▸ Page extract
Tracy spent most of his childhood in foster care. He once lived with his birth mother, but lost touch with her: in "The Moms" he is not sure of her whereabouts or even her name. Tracy's biological father is unknown; Tracy presumes him dead since he has never come forward to ask Tracy for money. In "Nothing Left to Lose," Tracy shares memories of a father who abandoned him for a second family in Ohio (going on to have a daughter who is also named Tracy), but the effect of this upon the show's continuity is unclear.

===With Liz===
Tracy refers to Liz by either her last name or her full name, for example, "Too late, Liz Lemon!" Jordan treats Liz with contempt and mimics her. However, in later seasons he begins calling her "LL", following a trend of often calling characters by their initials.

===With his entourage and friends===
Jordan tends to loiter around the studio with his entourage, former high school classmate Grizz and professional entourage member Dot Com. Jordan develops a close friendship with NBC page Kenneth Parcell, who willingly runs errands for him and periodically serves as a member of his entourage. Kenneth often puts himself in harm's way to help Jordan. Jordan helps Kenneth with his shyness around women, and considers himself a mentor to Kenneth. He is more sympathetic to Kenneth than most of the other characters are. For example, when Tracy quit TGS after learning he no longer needed the money he earned from the show, it was Jack's threat to fire Kenneth that made Tracy change his mind, returning to the show in order to keep Kenneth employed ("The Bubble"). Kenneth acted as an asexual, de facto, on-set wife to Jordan during his brief estrangement from Angie (Season 2).

▸ Data excerpt
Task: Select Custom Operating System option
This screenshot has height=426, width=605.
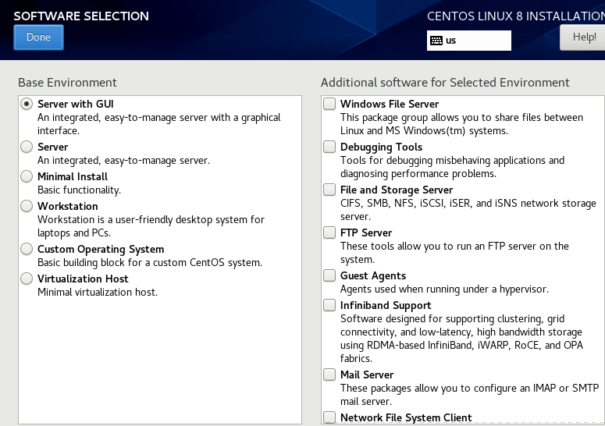Action: [x=27, y=249]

▸ Work instructions
A. List every episode title the Tracy Jordan text names in quotation marks.
B. Reproduce the Tracy Jordan text word for word from "Tracy spent most" to "continuity is unclear.".

▸ Outputs for the tasks
A.
The Moms
Nothing Left to Lose
The Bubble

B.
Tracy spent most of his childhood in foster care. He once lived with his birth mother, but lost touch with her: in "The Moms" he is not sure of her whereabouts or even her name. Tracy's biological father is unknown; Tracy presumes him dead since he has never come forward to ask Tracy for money. In "Nothing Left to Lose," Tracy shares memories of a father who abandoned him for a second family in Ohio (going on to have a daughter who is also named Tracy), but the effect of this upon the show's continuity is unclear.